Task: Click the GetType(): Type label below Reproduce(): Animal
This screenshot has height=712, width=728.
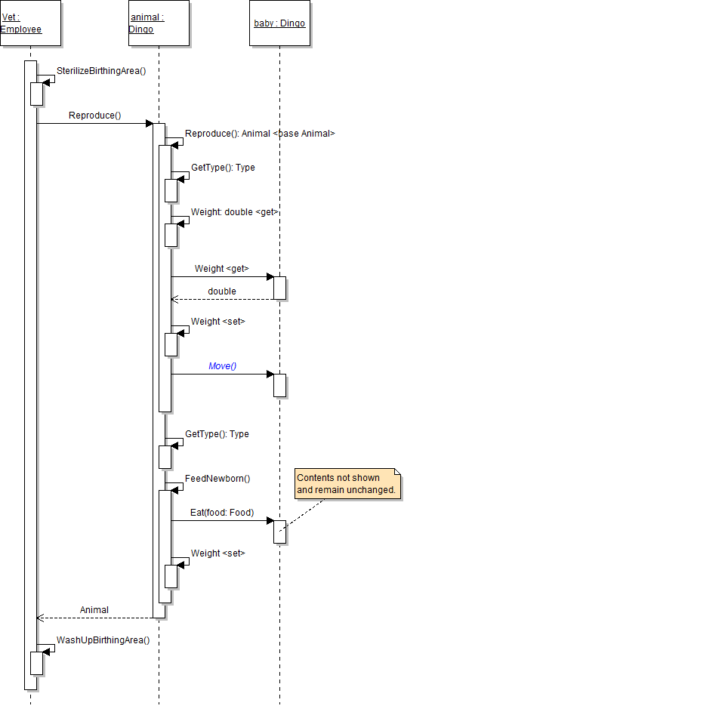Action: [223, 168]
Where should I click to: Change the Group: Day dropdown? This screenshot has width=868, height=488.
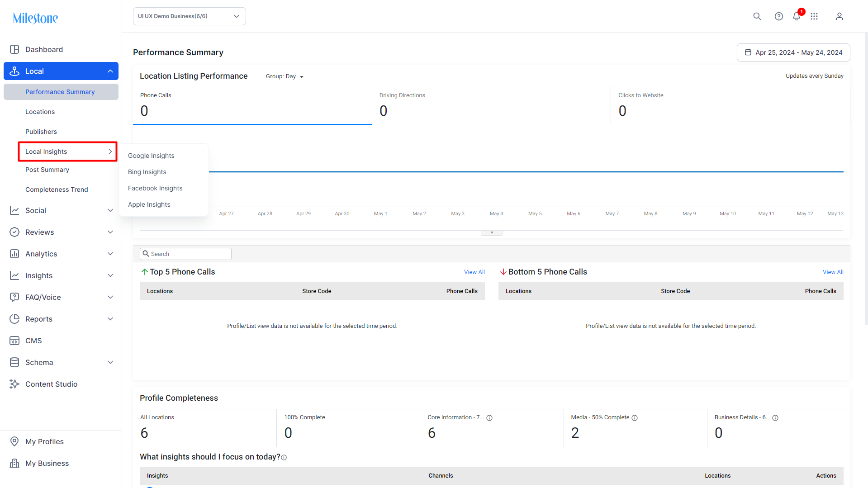[x=285, y=76]
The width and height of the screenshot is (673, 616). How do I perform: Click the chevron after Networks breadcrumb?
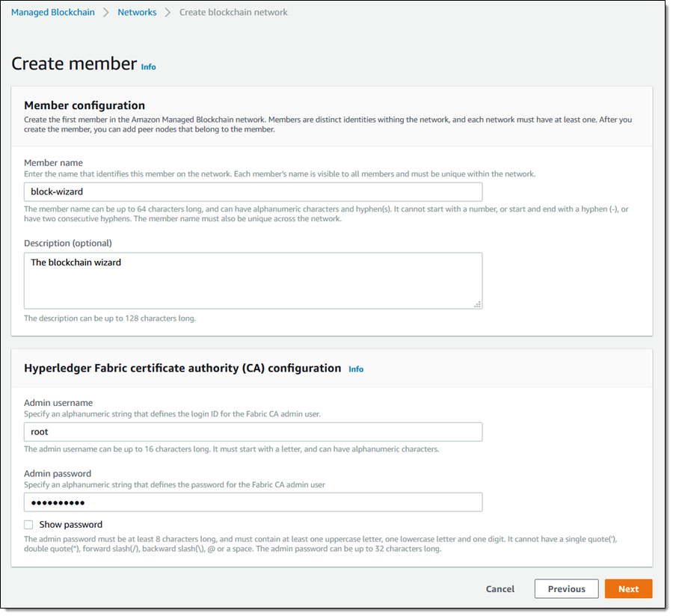[168, 13]
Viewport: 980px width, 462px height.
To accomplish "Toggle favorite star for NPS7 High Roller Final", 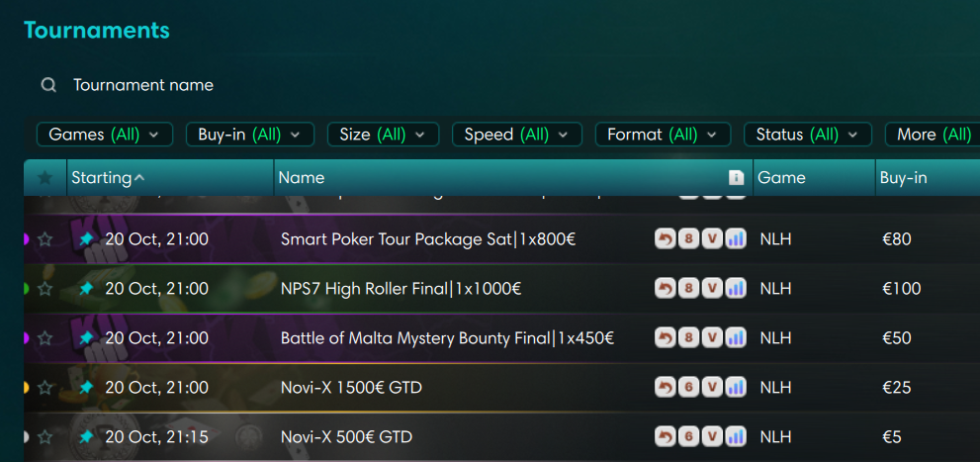I will coord(45,289).
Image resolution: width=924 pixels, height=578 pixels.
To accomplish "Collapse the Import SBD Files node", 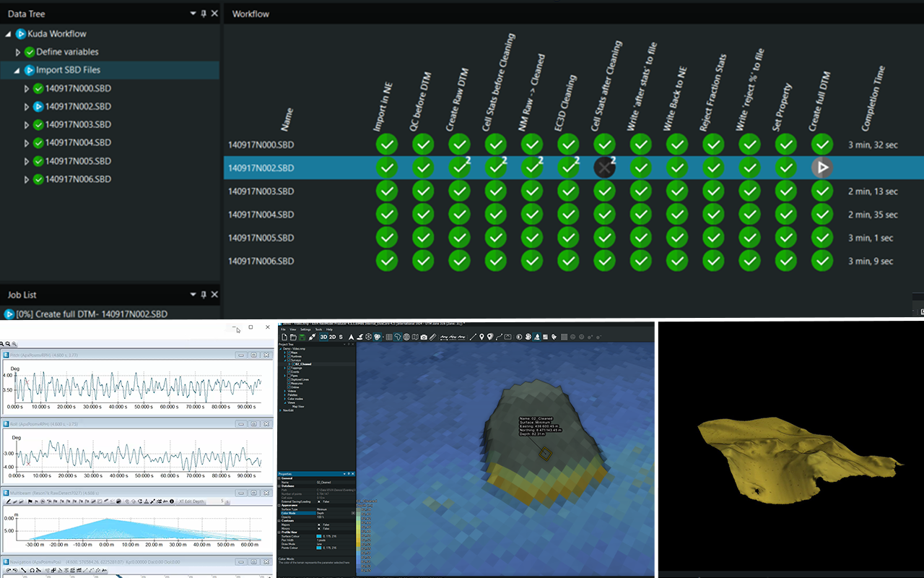I will tap(17, 70).
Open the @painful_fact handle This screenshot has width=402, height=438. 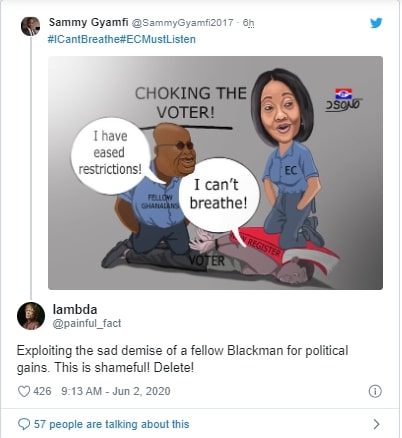click(87, 323)
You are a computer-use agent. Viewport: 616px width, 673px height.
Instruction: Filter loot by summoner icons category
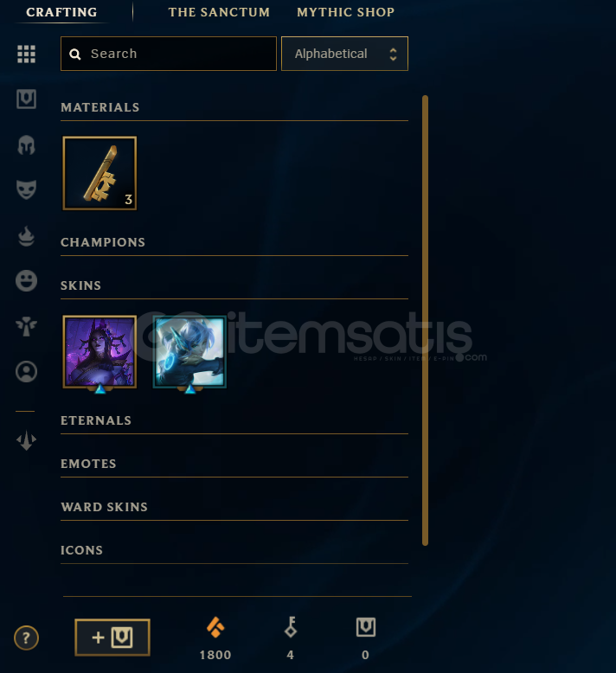[x=26, y=371]
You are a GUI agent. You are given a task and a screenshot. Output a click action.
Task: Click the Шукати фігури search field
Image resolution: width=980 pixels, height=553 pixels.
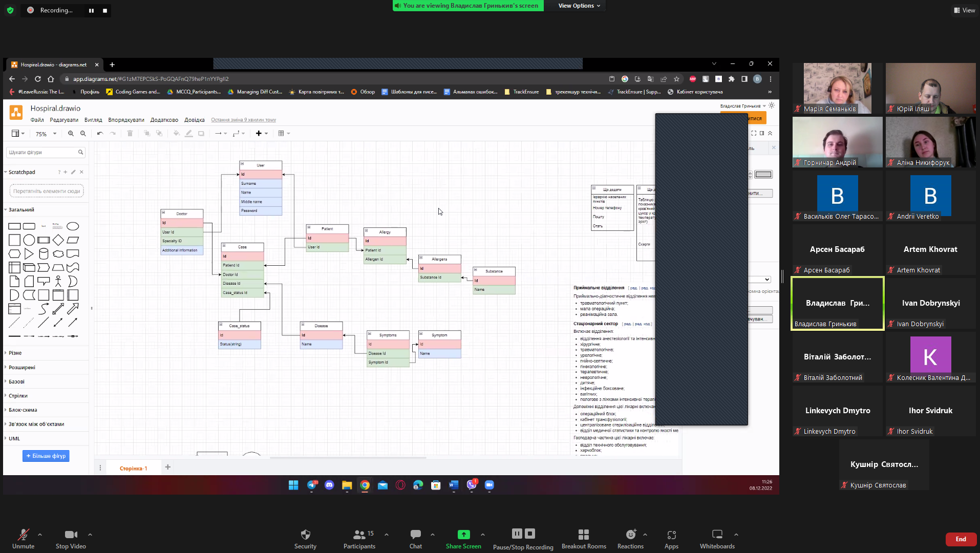tap(45, 153)
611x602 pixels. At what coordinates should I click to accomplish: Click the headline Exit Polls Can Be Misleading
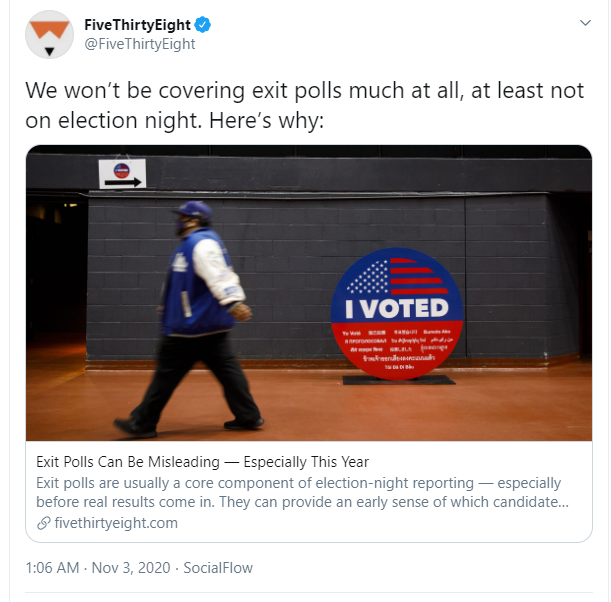(128, 462)
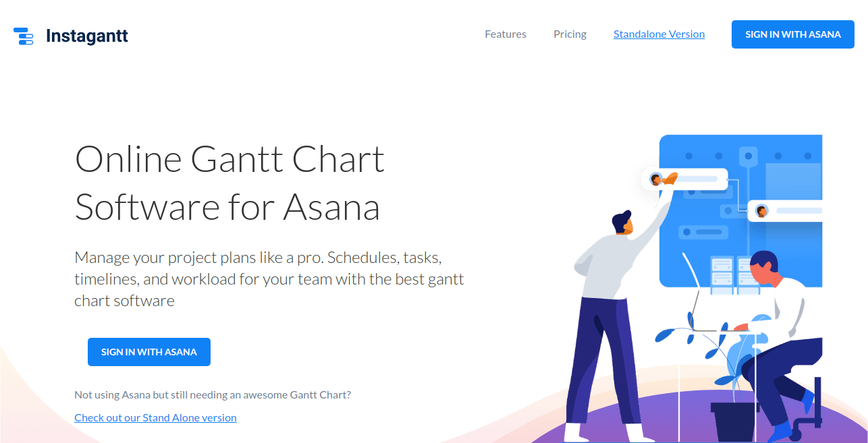Click the upper avatar task card in illustration

pos(684,179)
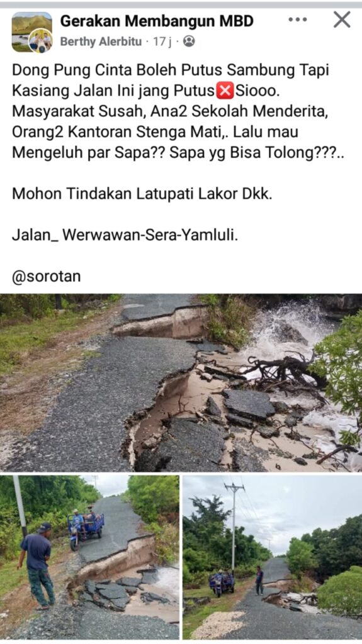Tap the red cross emoji in the post
The height and width of the screenshot is (644, 362).
point(225,91)
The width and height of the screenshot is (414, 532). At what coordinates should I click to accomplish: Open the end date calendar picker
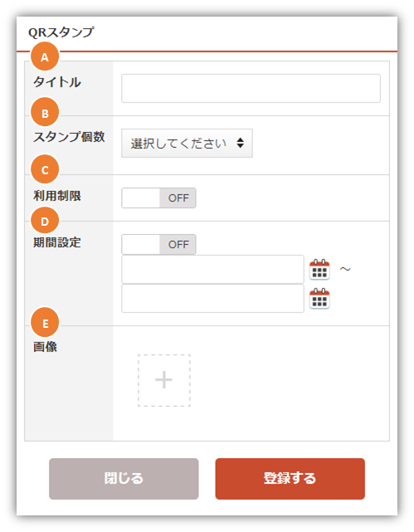point(319,299)
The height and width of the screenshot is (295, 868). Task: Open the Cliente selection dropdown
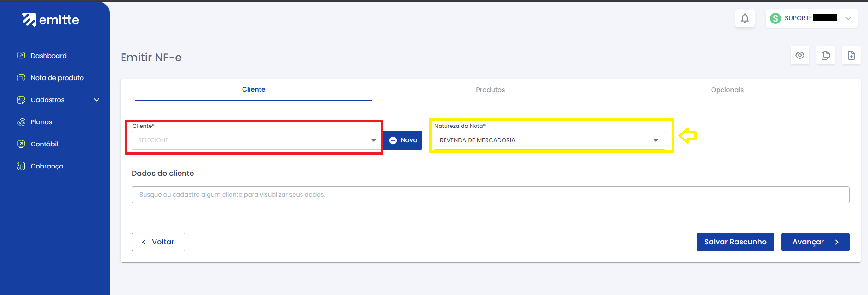tap(254, 140)
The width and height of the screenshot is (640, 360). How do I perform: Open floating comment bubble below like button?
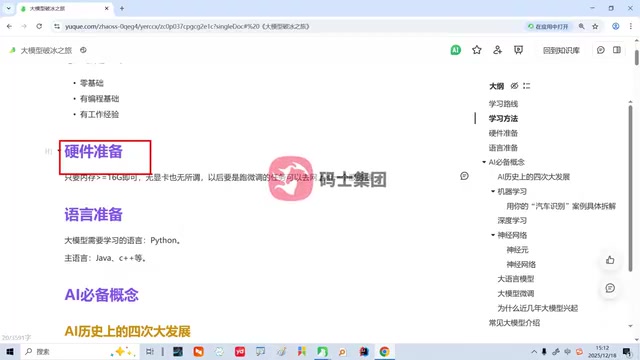pos(610,288)

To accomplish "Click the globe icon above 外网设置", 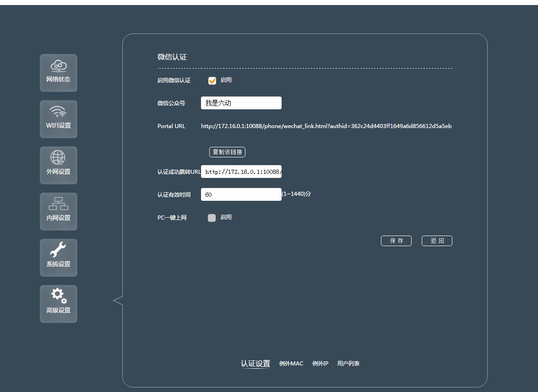I will (58, 158).
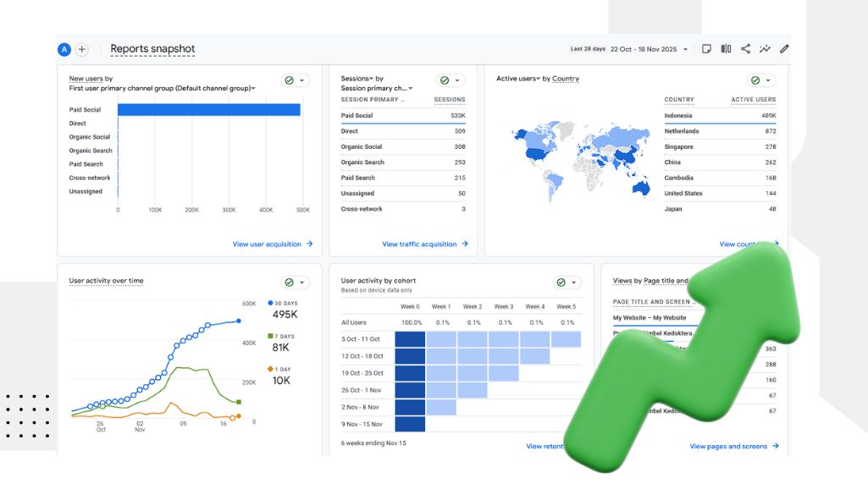This screenshot has height=489, width=868.
Task: Click data quality checkmark on Sessions card
Action: [x=445, y=80]
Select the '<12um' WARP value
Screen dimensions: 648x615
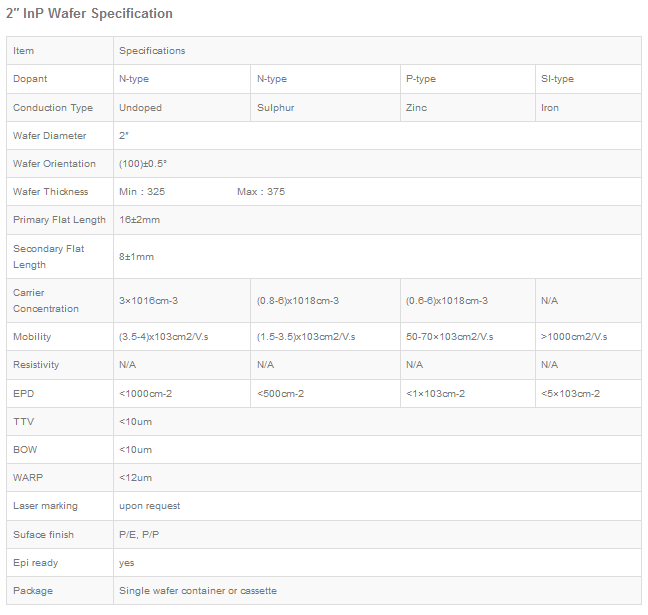pyautogui.click(x=135, y=478)
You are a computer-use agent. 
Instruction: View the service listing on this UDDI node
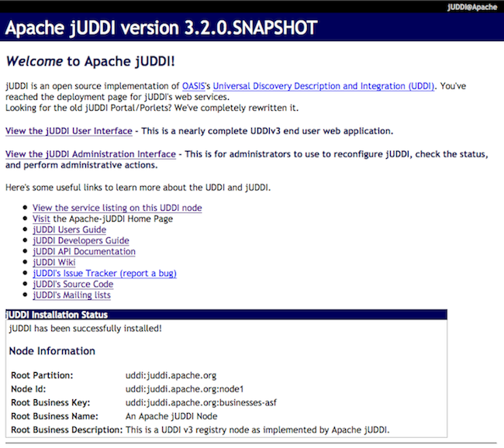(117, 208)
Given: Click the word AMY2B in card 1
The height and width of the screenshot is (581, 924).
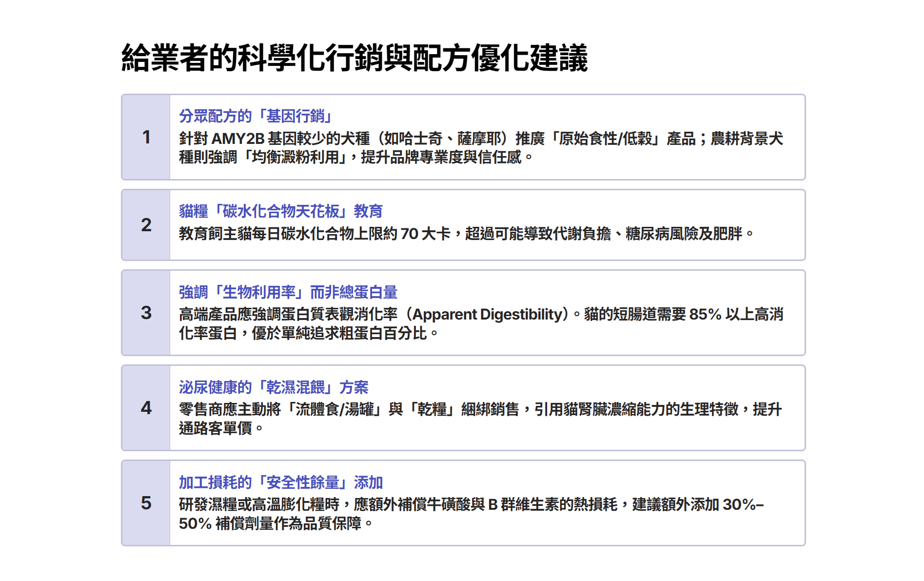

────────────────────────────────────────

- TO DO
Look through the records and give only the number of lines where the string "Viewport" appears.

- THE ANSWER
2